November 3, 2013 – Thirty-first Sunday in Ordinary Time
Wis 11: 22 – 12:2; Ps 145: 1-2, 8-11, 13-14; 2 Thes 1: 11 – 2: 2; Lk 19: 1-10
“Before the Lord the whole universe is as a grain from a balance or a drop of morning dew…” The first reading begins with this statement, which reminds us of the awesome power and presence of God. One of the basic concepts of stewardship as a way of life is that God should be at the center of our lives.
You may recall that the Old Testament Book of Wisdom is also called the Wisdom of Solomon as it is purported to be written and composed by King Solomon. If there is a pattern to the writings, it is one that begins with love and progresses to wisdom. The particular reading for the 31st Sunday in Ordinary Time accentuates two things about God that we know: God is omnipotent, and God is omnipresent. Because of this fact, it is almost impossible for us to truly conceive of God. We tend to want to put the Lord in human terms, and that is really not possible. It is like the difference between conditional and unconditional love. Stewardship calls us to unconditional love, the same love that God feels for us, but we are limited by human bounds so that, too often, our love has conditions.
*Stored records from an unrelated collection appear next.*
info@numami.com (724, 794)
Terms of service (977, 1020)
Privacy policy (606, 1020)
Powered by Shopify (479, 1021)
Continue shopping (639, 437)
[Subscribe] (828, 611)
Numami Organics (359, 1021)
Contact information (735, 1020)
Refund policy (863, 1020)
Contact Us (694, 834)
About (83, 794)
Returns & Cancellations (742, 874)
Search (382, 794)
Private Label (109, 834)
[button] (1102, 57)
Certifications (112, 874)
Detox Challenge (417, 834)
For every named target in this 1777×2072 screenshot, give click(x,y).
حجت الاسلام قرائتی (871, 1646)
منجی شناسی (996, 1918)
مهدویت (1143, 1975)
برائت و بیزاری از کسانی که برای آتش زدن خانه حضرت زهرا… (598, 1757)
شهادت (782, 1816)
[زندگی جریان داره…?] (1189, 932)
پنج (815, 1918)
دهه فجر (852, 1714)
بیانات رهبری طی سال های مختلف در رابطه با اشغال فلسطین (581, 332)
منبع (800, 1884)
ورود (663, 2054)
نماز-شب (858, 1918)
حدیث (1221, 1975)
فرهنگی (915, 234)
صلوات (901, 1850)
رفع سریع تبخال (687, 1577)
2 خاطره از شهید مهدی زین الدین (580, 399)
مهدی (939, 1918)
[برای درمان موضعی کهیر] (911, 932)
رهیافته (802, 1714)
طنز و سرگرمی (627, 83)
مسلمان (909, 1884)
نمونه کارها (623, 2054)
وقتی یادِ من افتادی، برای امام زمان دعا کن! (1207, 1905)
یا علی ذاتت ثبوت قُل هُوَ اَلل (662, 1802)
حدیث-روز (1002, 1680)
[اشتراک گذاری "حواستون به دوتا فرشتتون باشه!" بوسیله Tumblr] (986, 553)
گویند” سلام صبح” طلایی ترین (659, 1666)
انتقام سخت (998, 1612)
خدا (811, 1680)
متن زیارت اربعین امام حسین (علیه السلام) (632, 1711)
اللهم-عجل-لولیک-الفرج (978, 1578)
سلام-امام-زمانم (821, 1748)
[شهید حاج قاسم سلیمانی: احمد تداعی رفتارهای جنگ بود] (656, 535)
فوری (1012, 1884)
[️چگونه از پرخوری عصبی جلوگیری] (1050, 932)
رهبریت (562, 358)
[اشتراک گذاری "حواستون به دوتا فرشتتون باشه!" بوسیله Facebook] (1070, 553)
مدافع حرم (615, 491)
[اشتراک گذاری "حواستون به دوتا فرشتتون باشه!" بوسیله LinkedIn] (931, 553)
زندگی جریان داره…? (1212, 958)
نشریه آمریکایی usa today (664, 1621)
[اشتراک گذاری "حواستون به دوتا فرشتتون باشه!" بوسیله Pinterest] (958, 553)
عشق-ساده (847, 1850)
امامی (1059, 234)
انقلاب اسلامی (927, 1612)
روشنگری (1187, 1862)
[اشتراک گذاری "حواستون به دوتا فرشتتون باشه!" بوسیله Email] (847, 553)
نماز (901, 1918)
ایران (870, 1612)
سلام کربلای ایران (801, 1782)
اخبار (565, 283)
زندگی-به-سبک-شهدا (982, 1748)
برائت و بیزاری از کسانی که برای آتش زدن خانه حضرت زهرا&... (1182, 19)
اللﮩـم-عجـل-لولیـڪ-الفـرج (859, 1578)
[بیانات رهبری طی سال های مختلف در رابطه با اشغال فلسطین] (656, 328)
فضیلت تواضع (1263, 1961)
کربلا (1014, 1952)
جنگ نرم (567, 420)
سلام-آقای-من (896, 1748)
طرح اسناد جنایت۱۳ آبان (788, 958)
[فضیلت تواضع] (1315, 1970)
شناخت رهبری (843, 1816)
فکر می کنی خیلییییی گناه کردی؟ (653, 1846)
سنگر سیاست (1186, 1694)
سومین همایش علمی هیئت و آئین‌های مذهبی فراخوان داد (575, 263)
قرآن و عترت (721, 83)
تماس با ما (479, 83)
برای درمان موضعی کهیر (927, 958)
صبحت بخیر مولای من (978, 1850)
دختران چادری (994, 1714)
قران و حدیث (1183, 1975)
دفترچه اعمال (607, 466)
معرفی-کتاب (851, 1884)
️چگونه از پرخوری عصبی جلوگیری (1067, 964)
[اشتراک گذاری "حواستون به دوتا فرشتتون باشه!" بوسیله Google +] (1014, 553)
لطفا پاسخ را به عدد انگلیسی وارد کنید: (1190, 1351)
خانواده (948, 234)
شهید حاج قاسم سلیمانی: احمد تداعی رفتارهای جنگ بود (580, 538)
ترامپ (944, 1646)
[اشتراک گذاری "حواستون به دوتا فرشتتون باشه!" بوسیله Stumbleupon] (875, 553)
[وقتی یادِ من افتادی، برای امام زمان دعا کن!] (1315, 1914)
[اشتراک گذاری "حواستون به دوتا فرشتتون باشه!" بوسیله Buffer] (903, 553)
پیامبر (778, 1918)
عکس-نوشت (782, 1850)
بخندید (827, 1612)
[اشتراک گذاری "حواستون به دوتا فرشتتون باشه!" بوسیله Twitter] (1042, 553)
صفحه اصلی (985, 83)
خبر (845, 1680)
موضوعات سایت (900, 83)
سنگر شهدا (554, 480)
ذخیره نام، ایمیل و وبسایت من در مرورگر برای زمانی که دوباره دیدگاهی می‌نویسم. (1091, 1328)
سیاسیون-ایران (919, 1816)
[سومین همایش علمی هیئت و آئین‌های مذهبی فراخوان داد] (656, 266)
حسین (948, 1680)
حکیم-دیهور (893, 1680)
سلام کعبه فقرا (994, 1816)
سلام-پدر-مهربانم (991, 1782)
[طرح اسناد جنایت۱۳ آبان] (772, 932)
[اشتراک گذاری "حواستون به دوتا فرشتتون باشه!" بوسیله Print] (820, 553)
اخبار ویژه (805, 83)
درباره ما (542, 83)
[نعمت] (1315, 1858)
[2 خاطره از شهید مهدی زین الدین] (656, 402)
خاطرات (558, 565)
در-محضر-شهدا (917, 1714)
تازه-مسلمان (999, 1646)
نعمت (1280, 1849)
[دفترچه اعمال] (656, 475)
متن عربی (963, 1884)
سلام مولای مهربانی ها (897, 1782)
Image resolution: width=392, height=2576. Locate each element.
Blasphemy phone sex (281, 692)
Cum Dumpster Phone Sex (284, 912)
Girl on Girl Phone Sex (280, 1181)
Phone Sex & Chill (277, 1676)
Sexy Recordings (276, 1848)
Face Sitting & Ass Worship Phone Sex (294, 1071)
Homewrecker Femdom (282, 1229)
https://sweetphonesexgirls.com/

While contemplating the Book of Wisdom St. Bonaventure wrote, “God is the cause of everything.” St. Paul has these human limitations in mind as he writes to the Thessalonians in the second reading. Paul prays for those he is writing that they may remain both calm and constant in their faith. Anticipating what it means to live stewardship out, Paul urges the Thessalonians not to be overwhelmed by the power of God, but to reflect it and use it to make their own faith strong. Prayer — constant prayer — is a hallmark of good stewardship.
There are certain Biblical stories that seem to capture our imaginations and imprint our memories and understanding more than others. Jesus’ story about Zacchaeus falls into that category. In today’s Gospel from Luke we learn four notable things about Zacchaeus. First we discover that he is a “chief tax collector.” Next we gather that he is wealthy. Third, we realize that he is short, too short to see Jesus over the crowd. Before we explore the fourth key fact, we need to completely appreciate exactly who Zacchaeus was. As chief tax collector he worked for the Romans. In those times, the Roman rulers would give the tax collectors specific targets for what funds had to be raised. However, the arrangement they had with the tax collectors was that the collectors could keep whatever they raised over the specific objective.
Thus, we know how Zacchaeus became rich — by extorting additional funds from the people. We also come to understand why the tax collectors were despised. This is where the fourth significant fact about Zacchaeus comes into play, and it is this detail that provides Jesus’ reasoning as well as our stewardship thrust. Zacchaeus went through a major conversion. Stewardship involves conversion to a new way of life; a new way of life through the Lord. Zacchaeus sought Jesus, as we must do. It is because of his conversion that Jesus proclaims “salvation has come to this house.” Jesus calls us to stewardship, and He seeks us (“The Son of Man has come to seek and to save what was lost.”). Stewardship is our response to that.